C’est ça. On peut dire que c’est osé, mais c’est calculé. Je pense qu’il faut y croire. Comme on le sait, en Europe, ça devient de plus en plus compliqué, à moins d’être dans un team officiel. J’en connais un rayon, j’en ai fait l’expérience ces dernières années. Je pense qu’aux USA, si tu mets du gaz, que tu fais le boulot, il y a encore un peu de reconnaissance qu’on ne retrouve plus en grand prix, et tu peux en vivre tout en te faisant plaisir. C’est pour ça que je voulais vraiment tenter ma chance aux US.

Discret, Benoit n’en reste pas moins bosseur. Espérons que les efforts soient récompensés dès cet été.
En Europe, tout le monde doit te connaître quand tu vas sur une piste. Là, tu dois un peu plus passer incognito non ? Tu fais quoi, Fox Raceway, Glen Helen et compagnie ?
Exactement. Les gens connaissent un petit peu le nom, bien sûr il y a quelques médias qui savent qui tu es. Mais le grand public non. Comme je l’ai dit, à moins d’être champion du monde, les gens s’en foutent de toi là-bas. Il faut faire tes preuves, et montrer ce que tu vaux.
Concernant les pistes, on a 4 ou 5 terrains pour l’entraînement. Glen Helen, Fox Raceway, Perris. Après, il y a pas mal de terrains privés sur lesquels tu peux aller rouler si tu as les bons filons. Ce qui est cool, c’est qu’au niveau de la météo, tu retrouves de bonnes conditions à 95% du temps. C’est une certaine qualité pour t’entraîner. En fait, tu ne te poses pas la question de savoir ce que tu vas faire le lendemain. C’est carré. Tu peux enchaîner les heures, et vraiment faire du bon boulot.
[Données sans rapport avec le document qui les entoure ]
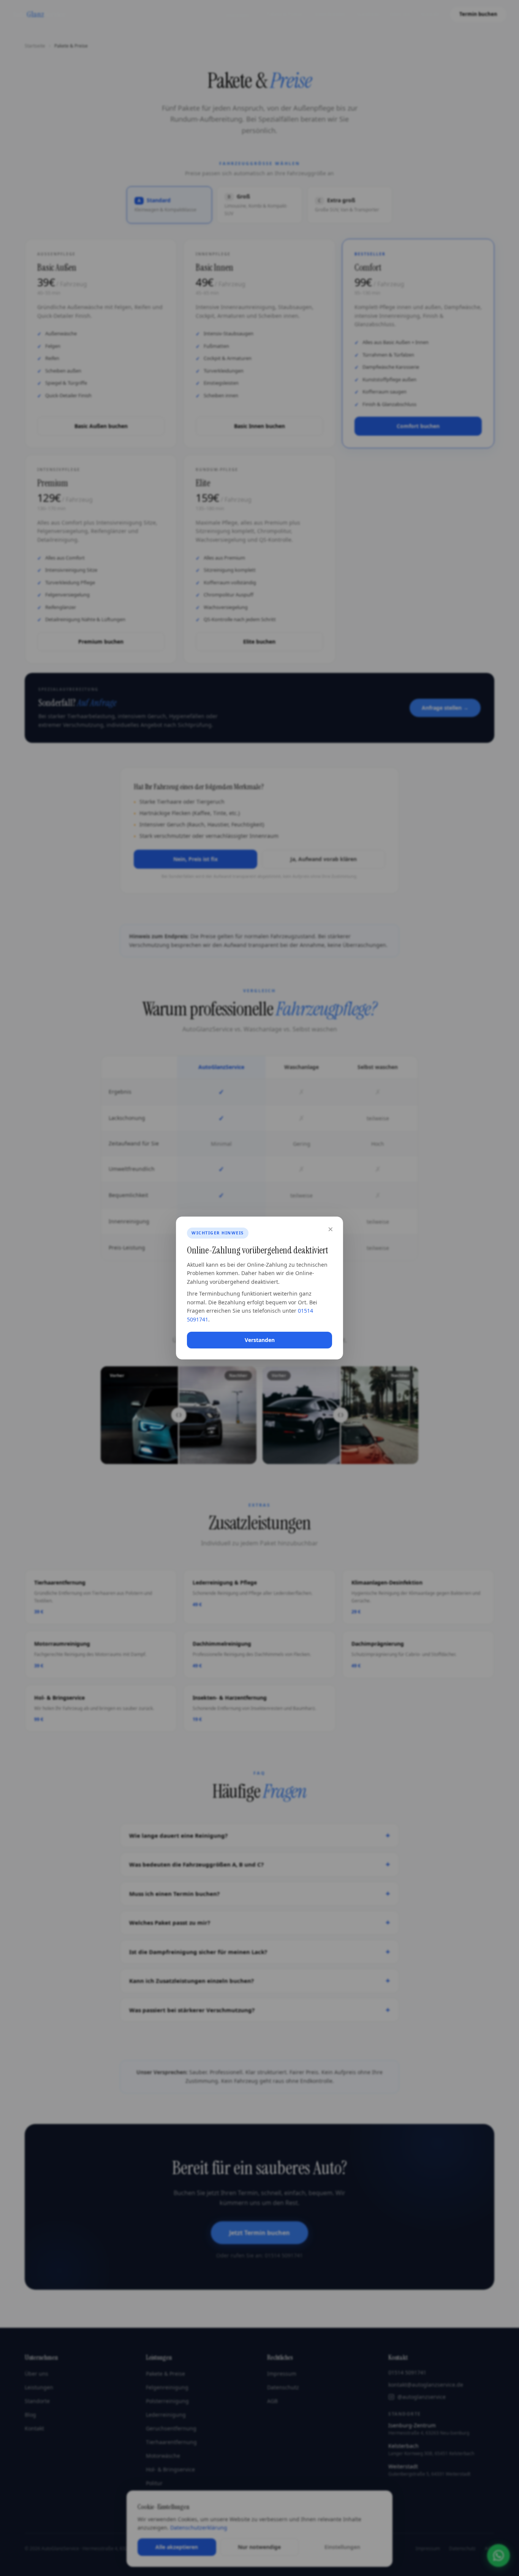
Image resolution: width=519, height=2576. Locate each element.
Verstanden (260, 1340)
Ça change du 2*35 à Lommel sous la pluie ?
C’est clair. Et niveau budget, c’est aussi pour ça que j’ai fait ce choix. En étant privé et en t’entraînant en Europe, si tu veux faire du concret, il faut aller en Sardaigne ou rester en Belgique. Ta moto après deux sessions d’entraînement, elle est complètement morte parce que ça bouffe beaucoup de matériel et de pièces de rouler dans le sable pour te préparer. En fait, c’est quasi infaisable. C’est pour ça que mon choix s’est porté sur l’outdoor US.
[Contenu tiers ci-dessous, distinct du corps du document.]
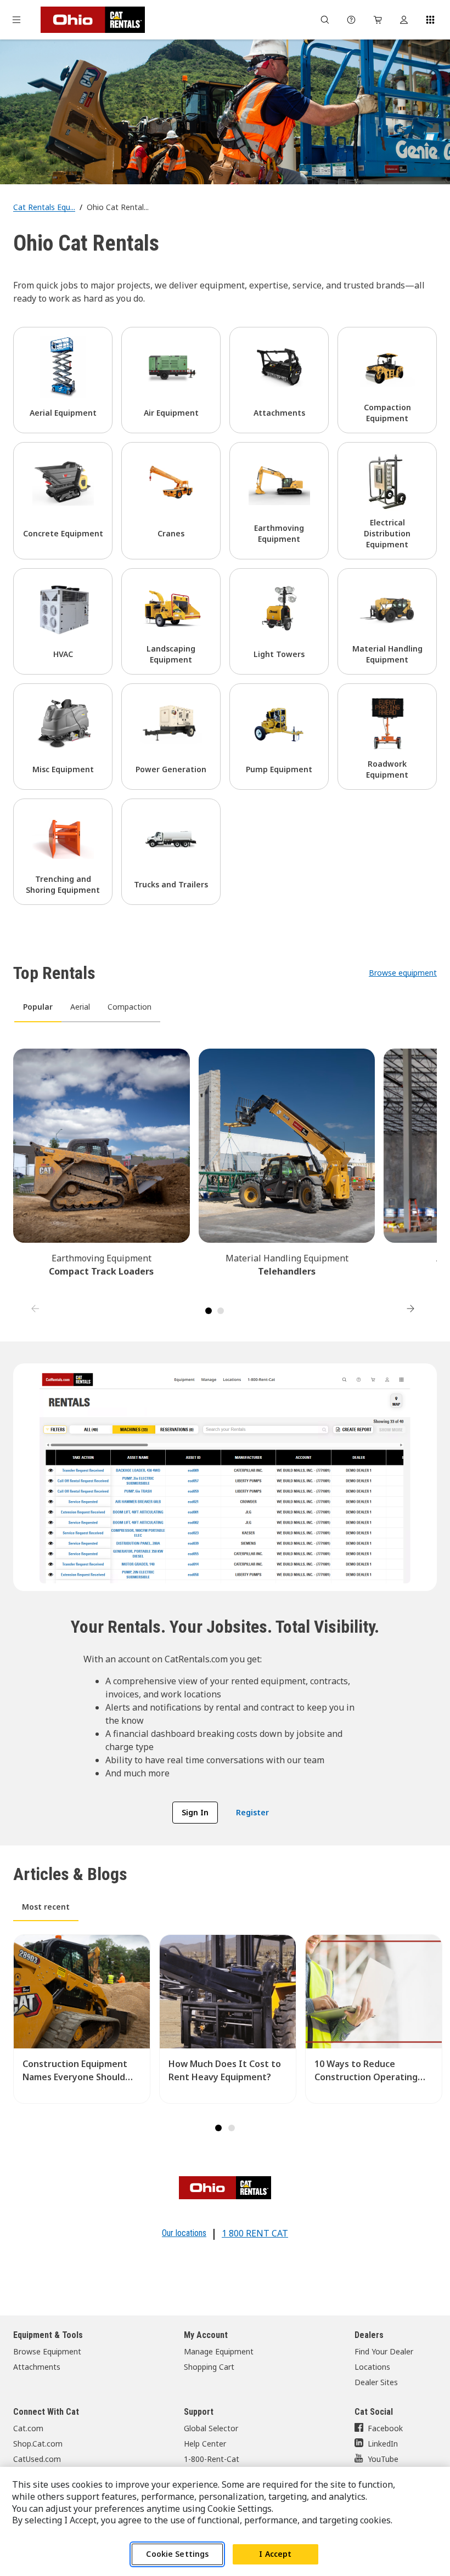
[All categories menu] (16, 20)
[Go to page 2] (220, 1310)
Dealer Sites (376, 2382)
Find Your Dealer (384, 2351)
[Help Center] (351, 20)
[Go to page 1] (208, 1310)
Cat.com (28, 2428)
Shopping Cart (209, 2367)
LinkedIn (383, 2443)
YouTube (383, 2459)
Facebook (385, 2428)
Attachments (36, 2367)
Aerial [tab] (80, 1006)
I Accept (275, 2554)
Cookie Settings (177, 2554)
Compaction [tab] (129, 1006)
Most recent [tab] (46, 1906)
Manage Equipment (219, 2351)
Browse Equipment (47, 2351)
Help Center (205, 2443)
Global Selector (211, 2428)
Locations (372, 2367)
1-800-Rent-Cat (211, 2459)
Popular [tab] (38, 1006)
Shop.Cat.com (38, 2443)
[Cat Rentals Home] (93, 20)
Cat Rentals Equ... (44, 207)
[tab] (218, 2128)
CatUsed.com (37, 2459)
Le mondial va s’ouvrir en Argentine prochainement. Dans l’éventualité où un team a besoin d’un pilote et qu’un coup de fil de dernière minute t’est passé, tu considérerais un retour en GP ?
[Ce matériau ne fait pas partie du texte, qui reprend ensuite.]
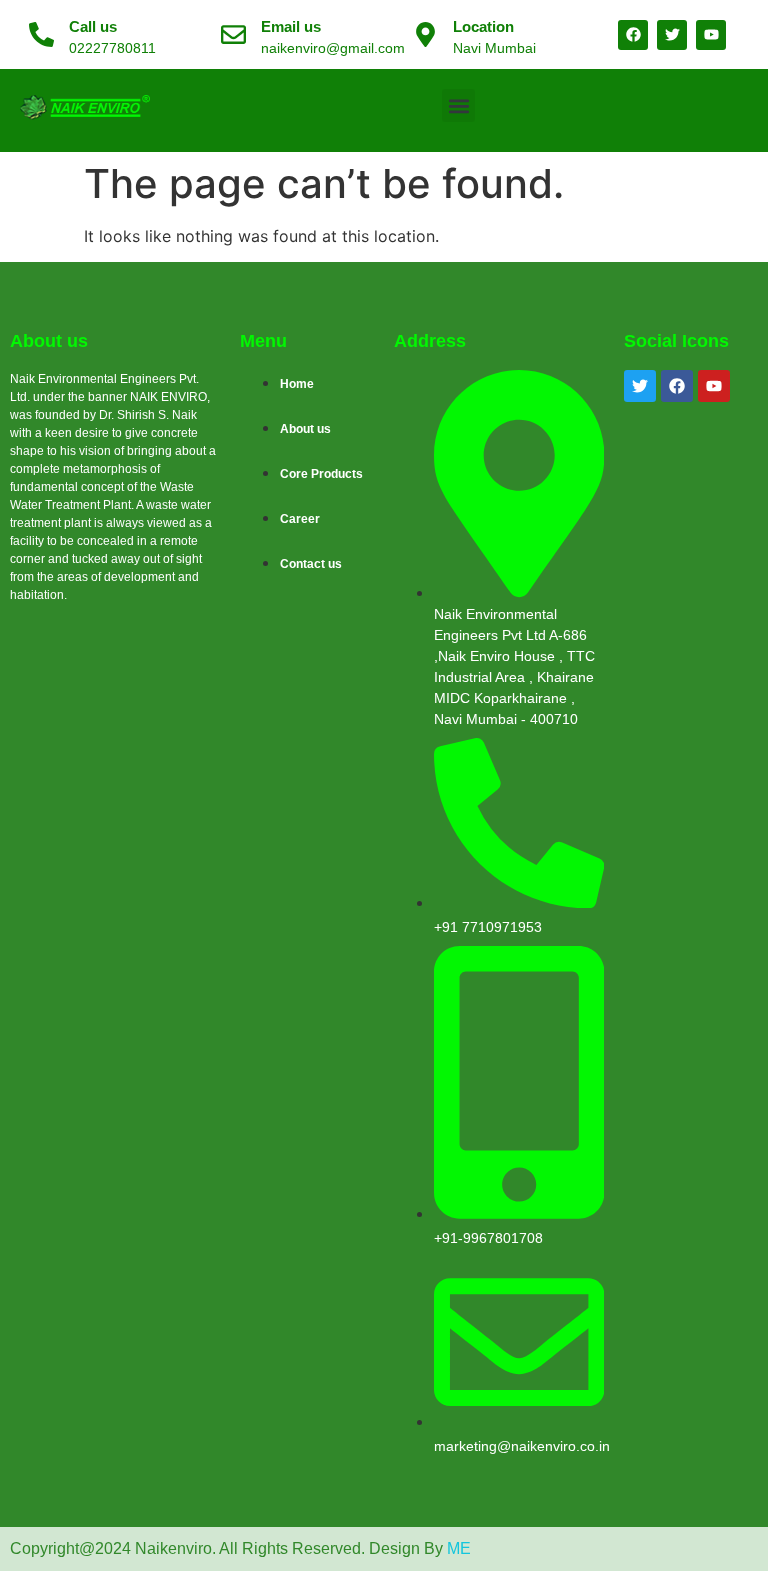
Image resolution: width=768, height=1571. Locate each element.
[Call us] (41, 34)
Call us (93, 26)
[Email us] (233, 34)
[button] (458, 105)
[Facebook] (677, 386)
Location (483, 26)
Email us (291, 26)
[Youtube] (714, 386)
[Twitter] (640, 386)
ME (459, 1548)
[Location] (425, 34)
Je ne dis pas que c’est terminé pour moi le MXGP; il ne faut jamais se fermer à des opportunités. On ne sait pas de quoi demain sera fait. Pour l’instant, je suis tourné vers l’outdoor et je me concentre à fond sur mon objectif. On fera le point en fin de saison. Le but, c’est vraiment de faire quelque chose et de trouver un truc ici, pour faire le championnat de Motocross Américain.